++++ Texte fourni
Vous étiez nerveux ?

“Oui, j’étais intimidé. Dès les premiers échanges je me suis dit qu’il fallait que je passe à la vitesse supérieure. Elle jouait incroyablement bien les deux fois où nous avons joué ensemble et c’était très agréable de l’avoir en face de moi sur le court”.

Vous avez fait un super parcours à Roland-Garros l’année dernière (défaite en huitièmes de finale face à Rafael Nadal), puis vous avez échangé ce beau moment avec Rafael Nadal, lorsqu’il vous a donné son maillot après votre match. Quel souvenir en gardez-vous ?

“J’ai toujours dit, depuis que je suis petit, que mon idole était Rafael Nadal, plus que tout autre joueur. Et j’ai toujours dit que mon rêve était de jouer contre lui à Roland sur le court Philippe- Chatrier. C’était un moment incroyable et je ne voulais pas manquer cette occasion unique de lui demander un t-shirt dédicacé de le remercier de m’avoir inspiré, ainsi que tant d’autres enfants du monde entier. J’ai le t-shirt accroché dans ma chambre. C’est un moment que je n’oublierai jamais.”

Quelle leçon avez-vous tiré de ce match ?

“J’ai parlé avec Nadal après la rencontre pendant dix, quinze minutes. Et c’est un gars super gentil et d’un grand soutien. Et il m’a dit que j’avais le jeu pour devenir un très grand joueur. Et j’ai beaucoup appris de chaque match que j’ai joué et perdu.”
++++++++
### Consigne 1
D'après l'entretien, pourquoi jouer contre Rafael Nadal à Roland-Garros représentait-il un rêve pour le joueur interrogé ? Répondez en une à trois phrases.
### Consigne 2
Dans l'entretien, où le joueur a-t-il accroché le t-shirt de Nadal ?
### Consigne 3
Recopiez le passage de l'entretien allant de "Vous avez fait" jusqu'à "de ce match ?" inclus, en substituant "instant" à "moment".
Répondez en vous fondant uniquement sur l'entretien.
++++ Contenu des données
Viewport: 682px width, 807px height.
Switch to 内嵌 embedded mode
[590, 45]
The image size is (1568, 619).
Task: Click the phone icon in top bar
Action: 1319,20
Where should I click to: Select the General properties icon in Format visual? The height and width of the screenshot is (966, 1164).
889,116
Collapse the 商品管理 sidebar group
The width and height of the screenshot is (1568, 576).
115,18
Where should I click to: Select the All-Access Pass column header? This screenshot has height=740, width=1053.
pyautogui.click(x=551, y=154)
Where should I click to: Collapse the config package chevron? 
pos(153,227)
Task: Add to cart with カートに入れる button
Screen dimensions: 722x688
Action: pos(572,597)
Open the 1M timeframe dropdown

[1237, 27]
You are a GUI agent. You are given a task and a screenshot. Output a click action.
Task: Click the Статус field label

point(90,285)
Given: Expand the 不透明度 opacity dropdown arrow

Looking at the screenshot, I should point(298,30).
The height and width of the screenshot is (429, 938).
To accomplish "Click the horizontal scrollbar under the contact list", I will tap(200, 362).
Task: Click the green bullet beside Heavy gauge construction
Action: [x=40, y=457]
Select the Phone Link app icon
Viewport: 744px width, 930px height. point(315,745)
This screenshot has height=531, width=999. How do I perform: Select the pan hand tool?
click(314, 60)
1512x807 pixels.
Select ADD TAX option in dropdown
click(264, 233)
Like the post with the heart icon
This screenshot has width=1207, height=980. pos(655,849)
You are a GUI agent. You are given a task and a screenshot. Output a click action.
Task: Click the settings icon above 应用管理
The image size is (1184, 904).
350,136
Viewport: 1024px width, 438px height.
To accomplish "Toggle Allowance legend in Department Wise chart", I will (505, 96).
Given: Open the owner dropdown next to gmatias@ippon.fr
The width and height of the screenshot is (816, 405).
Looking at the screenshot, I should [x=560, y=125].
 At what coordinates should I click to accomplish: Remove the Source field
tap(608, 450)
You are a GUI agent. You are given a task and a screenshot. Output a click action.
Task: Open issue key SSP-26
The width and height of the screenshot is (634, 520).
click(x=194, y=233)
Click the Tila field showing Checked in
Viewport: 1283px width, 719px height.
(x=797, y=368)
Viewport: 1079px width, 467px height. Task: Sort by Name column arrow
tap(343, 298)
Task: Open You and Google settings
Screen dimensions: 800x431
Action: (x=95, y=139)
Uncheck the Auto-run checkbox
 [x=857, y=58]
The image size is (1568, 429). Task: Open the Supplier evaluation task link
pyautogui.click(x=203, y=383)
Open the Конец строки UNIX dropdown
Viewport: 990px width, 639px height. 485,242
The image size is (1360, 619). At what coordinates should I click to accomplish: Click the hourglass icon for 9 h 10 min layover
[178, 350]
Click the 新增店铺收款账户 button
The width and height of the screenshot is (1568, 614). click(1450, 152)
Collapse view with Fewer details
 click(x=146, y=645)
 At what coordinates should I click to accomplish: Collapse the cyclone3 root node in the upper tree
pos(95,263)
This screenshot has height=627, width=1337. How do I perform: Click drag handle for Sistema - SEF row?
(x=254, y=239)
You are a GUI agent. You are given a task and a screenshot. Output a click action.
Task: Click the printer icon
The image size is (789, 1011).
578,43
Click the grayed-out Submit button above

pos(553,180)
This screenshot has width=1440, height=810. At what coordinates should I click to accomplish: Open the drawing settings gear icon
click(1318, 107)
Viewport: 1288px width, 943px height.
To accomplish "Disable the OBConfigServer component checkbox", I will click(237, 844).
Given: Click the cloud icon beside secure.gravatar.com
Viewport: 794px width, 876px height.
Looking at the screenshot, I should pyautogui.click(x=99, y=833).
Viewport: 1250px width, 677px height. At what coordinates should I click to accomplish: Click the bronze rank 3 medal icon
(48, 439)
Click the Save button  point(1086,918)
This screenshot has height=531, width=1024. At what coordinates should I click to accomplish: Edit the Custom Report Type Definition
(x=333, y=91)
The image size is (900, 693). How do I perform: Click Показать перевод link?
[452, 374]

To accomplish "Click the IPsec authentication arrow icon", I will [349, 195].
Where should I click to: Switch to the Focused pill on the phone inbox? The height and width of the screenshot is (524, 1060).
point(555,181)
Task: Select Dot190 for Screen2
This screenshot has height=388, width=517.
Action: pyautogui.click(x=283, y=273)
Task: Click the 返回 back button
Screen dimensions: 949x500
++++++++
### Résultat 1
Depuis qu'il est petit, le joueur considère Rafael Nadal comme son idole, plus que tout autre joueur. Il a donc toujours dit que son rêve était d'affronter Nadal à Roland-Garros, sur le court Philippe-Chatrier.

### Résultat 2
Dans sa chambre.

### Résultat 3
Vous avez fait un super parcours à Roland-Garros l’année dernière (défaite en huitièmes de finale face à Rafael Nadal), puis vous avez échangé ce beau instant avec Rafael Nadal, lorsqu’il vous a donné son maillot après votre match. Quel souvenir en gardez-vous ?

“J’ai toujours dit, depuis que je suis petit, que mon idole était Rafael Nadal, plus que tout autre joueur. Et j’ai toujours dit que mon rêve était de jouer contre lui à Roland sur le court Philippe- Chatrier. C’était un instant incroyable et je ne voulais pas manquer cette occasion unique de lui demander un t-shirt dédicacé de le remercier de m’avoir inspiré, ainsi que tant d’autres enfants du monde entier. J’ai le t-shirt accroché dans ma chambre. C’est un instant que je n’oublierai jamais.”

Quelle leçon avez-vous tiré de ce match ?